Laparoscopic techniques are difficult to master, especially for surgeons who did not receive such training during residency. To help urologists master challenging laparoscopic skills, a unique 5-day mini-residency (M-R) program was established at the University of California, Irvine. The first 101 participants in this program were evaluated on their laparoscopic skills acquisition at the end of the 5-day experience.
Two urologists are accepted per week into 1 of 4 training modules: (1) ureteroscopy/percutaneous renal access; (2) laparoscopic ablative renal surgery; (3) laparoscopic reconstructive renal surgery; and (4) robot-assisted prostatectomy. The program consists of didactic lectures, pelvic trainer and virtual reality simulator practice, animal and cadaver laboratory sessions, and observation or participation in human surgeries. Skills testing (ST) simulating open, laparoscopic, and robotic surgery is assessed in all of the M-R participants on training days 1 and 5. Tests include ring transfer, suture threading, cutting, and suturing. Performance is evaluated by an experienced observer using the Objective Structured Assessment of Technical Skill (OSATS) scoring system. Statistical methods used include the paired sample t test and analysis of variance at a confidence level of P≤0.05.

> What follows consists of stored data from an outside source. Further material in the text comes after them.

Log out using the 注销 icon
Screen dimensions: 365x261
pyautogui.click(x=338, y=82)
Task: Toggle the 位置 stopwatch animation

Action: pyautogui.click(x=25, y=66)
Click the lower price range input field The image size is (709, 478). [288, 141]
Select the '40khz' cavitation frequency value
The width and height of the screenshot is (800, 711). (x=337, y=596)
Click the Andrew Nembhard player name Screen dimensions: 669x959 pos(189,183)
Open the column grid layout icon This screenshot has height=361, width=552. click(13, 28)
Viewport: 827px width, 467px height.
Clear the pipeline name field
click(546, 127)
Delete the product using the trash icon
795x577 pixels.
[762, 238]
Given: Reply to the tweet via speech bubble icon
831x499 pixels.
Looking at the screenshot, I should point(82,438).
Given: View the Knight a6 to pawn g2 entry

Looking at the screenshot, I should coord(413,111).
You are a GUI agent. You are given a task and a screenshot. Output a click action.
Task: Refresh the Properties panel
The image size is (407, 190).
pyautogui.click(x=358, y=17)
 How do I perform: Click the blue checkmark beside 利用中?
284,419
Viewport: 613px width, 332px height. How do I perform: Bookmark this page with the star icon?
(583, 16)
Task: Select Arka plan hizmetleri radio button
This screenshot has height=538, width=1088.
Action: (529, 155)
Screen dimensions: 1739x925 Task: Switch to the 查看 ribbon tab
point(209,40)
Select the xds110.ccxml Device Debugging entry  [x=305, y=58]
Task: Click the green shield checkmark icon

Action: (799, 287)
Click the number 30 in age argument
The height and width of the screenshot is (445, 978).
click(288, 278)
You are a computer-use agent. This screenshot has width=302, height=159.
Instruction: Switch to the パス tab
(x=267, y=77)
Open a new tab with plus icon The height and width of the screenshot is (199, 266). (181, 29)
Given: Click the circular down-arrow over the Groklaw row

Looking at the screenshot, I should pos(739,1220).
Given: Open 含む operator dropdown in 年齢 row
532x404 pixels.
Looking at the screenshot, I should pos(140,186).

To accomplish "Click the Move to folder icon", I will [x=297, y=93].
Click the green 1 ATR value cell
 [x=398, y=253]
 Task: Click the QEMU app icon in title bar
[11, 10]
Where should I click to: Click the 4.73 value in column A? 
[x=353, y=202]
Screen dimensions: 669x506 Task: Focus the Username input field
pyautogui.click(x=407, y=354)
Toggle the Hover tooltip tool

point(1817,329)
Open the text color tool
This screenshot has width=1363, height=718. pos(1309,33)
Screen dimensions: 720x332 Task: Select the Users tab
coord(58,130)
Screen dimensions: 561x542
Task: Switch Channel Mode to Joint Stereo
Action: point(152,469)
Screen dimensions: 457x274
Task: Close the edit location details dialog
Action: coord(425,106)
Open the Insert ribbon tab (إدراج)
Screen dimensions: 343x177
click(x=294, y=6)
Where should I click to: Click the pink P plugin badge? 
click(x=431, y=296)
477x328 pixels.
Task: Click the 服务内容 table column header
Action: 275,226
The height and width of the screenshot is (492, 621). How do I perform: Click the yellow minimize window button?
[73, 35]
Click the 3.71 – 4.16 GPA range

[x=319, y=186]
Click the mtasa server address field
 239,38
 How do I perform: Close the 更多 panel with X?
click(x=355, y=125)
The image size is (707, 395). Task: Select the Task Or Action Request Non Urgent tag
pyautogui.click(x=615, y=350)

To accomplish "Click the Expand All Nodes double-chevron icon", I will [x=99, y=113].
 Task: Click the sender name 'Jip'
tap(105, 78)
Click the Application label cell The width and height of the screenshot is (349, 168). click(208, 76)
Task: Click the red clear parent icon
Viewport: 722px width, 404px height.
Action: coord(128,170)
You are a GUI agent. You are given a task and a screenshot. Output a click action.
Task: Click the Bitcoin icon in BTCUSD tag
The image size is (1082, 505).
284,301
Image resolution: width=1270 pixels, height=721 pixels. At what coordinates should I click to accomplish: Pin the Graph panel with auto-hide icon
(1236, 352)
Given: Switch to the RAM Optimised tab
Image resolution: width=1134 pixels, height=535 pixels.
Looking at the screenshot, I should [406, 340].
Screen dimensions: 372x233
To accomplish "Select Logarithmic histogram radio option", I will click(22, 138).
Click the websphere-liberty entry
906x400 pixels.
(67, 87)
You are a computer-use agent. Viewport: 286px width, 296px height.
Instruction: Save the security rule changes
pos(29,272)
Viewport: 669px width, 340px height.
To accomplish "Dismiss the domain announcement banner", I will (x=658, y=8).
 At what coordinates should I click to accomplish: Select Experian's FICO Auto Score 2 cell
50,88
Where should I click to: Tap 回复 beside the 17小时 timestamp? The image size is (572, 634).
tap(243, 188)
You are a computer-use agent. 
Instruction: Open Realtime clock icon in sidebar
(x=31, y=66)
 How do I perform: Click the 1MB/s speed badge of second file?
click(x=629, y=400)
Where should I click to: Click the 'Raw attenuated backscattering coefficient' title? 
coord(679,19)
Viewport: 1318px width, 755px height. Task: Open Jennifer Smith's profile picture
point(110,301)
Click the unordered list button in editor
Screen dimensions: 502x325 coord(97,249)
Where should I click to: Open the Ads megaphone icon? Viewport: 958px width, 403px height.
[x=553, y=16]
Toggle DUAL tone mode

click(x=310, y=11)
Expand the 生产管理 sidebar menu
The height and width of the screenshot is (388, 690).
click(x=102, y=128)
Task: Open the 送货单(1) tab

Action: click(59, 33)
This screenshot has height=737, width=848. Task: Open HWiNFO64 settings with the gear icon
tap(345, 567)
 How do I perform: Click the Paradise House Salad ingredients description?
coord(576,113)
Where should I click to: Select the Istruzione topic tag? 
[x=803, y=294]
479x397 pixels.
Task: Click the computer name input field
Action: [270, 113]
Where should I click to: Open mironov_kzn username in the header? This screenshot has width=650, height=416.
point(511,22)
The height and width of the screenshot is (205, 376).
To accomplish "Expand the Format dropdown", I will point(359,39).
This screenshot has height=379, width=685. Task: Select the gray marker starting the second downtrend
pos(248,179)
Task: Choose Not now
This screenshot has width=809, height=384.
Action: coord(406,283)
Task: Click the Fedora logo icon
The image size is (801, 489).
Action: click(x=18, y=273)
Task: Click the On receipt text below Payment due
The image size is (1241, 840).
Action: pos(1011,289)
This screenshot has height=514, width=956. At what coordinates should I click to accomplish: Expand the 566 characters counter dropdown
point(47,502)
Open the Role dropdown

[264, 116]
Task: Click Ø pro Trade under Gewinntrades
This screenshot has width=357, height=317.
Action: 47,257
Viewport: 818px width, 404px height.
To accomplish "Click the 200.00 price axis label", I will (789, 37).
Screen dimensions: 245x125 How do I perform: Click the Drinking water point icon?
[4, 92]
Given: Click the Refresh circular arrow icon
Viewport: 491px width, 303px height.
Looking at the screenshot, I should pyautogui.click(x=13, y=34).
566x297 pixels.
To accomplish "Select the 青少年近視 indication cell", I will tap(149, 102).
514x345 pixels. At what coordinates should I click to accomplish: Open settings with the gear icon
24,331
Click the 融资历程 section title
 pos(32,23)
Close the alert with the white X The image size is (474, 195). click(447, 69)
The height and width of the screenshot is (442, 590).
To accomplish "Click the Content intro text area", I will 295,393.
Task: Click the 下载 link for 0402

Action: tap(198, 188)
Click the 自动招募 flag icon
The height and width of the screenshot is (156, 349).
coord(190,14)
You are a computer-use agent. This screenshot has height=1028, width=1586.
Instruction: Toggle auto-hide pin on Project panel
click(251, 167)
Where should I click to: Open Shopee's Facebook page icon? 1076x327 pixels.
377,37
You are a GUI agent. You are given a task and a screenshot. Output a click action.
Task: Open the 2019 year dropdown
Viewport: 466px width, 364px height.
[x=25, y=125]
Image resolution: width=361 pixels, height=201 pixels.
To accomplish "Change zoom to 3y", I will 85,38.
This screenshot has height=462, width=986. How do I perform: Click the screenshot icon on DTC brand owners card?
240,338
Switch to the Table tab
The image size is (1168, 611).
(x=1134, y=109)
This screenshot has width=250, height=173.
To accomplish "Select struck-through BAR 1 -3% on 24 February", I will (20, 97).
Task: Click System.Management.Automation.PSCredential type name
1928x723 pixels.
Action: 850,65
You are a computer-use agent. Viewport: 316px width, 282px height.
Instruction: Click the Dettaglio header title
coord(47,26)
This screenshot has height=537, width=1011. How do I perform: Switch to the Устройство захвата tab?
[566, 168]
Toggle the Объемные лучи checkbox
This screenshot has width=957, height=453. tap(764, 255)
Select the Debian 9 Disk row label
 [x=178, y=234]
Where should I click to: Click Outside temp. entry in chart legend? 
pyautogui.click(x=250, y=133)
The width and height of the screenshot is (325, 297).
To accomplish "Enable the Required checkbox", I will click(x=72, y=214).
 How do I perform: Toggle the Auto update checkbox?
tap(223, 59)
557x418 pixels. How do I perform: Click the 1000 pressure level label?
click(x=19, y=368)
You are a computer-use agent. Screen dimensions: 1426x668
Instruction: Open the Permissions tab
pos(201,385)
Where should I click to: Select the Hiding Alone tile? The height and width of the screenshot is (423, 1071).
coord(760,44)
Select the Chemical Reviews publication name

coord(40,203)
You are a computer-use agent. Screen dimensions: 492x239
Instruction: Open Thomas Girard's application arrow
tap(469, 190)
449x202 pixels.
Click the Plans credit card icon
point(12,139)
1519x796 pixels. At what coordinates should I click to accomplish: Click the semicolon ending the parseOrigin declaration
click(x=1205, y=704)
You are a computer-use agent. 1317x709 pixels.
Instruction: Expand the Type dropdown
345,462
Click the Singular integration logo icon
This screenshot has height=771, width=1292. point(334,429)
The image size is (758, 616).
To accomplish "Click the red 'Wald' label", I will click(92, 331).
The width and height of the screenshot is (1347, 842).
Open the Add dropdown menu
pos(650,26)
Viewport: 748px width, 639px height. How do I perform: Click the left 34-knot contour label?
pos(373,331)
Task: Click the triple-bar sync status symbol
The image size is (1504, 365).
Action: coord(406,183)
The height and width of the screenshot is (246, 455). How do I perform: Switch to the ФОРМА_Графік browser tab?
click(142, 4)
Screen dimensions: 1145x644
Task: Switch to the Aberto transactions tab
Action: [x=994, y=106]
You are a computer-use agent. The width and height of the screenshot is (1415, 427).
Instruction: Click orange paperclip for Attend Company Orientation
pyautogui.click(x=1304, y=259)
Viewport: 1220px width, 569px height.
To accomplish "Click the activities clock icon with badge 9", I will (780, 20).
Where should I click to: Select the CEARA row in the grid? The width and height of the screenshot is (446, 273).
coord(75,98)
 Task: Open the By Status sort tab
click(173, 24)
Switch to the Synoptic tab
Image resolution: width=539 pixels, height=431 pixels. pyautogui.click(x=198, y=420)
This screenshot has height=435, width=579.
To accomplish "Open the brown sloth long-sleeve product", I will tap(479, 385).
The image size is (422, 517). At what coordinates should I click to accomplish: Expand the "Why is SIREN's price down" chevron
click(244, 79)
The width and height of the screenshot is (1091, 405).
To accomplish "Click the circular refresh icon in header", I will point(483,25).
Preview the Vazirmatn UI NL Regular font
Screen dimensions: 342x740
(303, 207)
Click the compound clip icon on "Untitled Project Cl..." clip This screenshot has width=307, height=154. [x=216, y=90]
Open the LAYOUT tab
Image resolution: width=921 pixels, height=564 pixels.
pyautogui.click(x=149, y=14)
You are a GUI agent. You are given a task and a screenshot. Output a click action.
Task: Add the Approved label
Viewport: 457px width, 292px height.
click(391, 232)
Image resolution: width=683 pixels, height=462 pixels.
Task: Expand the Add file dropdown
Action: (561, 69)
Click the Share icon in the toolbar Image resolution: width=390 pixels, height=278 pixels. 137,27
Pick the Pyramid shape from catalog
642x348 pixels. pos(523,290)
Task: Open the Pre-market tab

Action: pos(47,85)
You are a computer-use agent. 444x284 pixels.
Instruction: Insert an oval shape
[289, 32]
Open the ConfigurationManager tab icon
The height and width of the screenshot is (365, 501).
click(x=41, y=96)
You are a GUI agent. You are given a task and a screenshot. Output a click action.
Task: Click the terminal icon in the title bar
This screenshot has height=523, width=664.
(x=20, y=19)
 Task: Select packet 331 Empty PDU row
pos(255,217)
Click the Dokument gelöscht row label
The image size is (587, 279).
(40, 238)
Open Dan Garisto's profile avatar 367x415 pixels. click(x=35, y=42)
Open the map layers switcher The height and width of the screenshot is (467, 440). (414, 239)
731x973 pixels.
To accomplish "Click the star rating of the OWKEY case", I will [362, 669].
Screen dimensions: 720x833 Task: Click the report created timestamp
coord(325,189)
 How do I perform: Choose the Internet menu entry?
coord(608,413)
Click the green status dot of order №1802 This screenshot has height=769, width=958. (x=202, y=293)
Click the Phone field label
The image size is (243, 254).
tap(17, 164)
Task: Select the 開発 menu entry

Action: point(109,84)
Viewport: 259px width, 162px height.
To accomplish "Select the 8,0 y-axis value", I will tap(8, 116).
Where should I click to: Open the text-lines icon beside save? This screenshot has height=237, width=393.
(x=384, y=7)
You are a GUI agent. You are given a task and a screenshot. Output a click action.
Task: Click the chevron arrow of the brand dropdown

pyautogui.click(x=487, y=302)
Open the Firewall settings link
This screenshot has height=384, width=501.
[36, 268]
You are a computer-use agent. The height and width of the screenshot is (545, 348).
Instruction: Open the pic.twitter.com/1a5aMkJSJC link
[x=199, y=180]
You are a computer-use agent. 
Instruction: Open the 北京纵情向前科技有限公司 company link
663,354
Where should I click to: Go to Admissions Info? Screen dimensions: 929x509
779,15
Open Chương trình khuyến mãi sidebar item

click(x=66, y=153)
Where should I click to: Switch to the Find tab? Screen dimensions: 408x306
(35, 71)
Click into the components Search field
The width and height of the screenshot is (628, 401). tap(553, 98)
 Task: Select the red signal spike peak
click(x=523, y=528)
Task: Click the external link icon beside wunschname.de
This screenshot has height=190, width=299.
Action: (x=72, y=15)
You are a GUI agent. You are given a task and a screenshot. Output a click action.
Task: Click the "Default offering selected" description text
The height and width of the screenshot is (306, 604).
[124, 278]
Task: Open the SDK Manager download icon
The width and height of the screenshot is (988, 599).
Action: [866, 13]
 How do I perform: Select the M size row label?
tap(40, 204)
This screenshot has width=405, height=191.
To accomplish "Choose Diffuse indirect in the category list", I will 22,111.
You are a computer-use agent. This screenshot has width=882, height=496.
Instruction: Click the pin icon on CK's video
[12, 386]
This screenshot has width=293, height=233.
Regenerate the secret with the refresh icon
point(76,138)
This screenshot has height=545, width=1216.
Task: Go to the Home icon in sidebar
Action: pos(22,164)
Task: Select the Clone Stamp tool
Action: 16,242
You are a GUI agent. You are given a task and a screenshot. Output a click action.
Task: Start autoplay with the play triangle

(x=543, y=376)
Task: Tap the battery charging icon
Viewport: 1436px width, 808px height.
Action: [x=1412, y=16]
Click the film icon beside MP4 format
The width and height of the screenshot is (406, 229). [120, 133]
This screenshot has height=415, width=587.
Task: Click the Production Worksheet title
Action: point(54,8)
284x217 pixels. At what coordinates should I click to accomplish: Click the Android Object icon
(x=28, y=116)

Between July 2003 and June 2005, 101 urologists participated in the M-R program. The mean participant age was 47 years (range, 31 to 70). The open surgical format had the highest ST scores followed by the robotic and then the laparoscopic formats. The final ST scores were significantly higher than the initial ST scores (P<0.05) for the laparoscopic (58 vs. 52) and the robotic (114 vs. 95) formats. Open surgical ST scores did not change significantly during the training program (191 vs. 194) (P=0.17).
Laparoscopic and robotic ST scores, but not open ST scores, improved significantly during this intensive 5-day M-R program. The robotic ST scores demonstrated greater improvement than did the laparoscopic ST scores, suggesting that the transfer of laparoscopic skills may be improved using the robotic interface.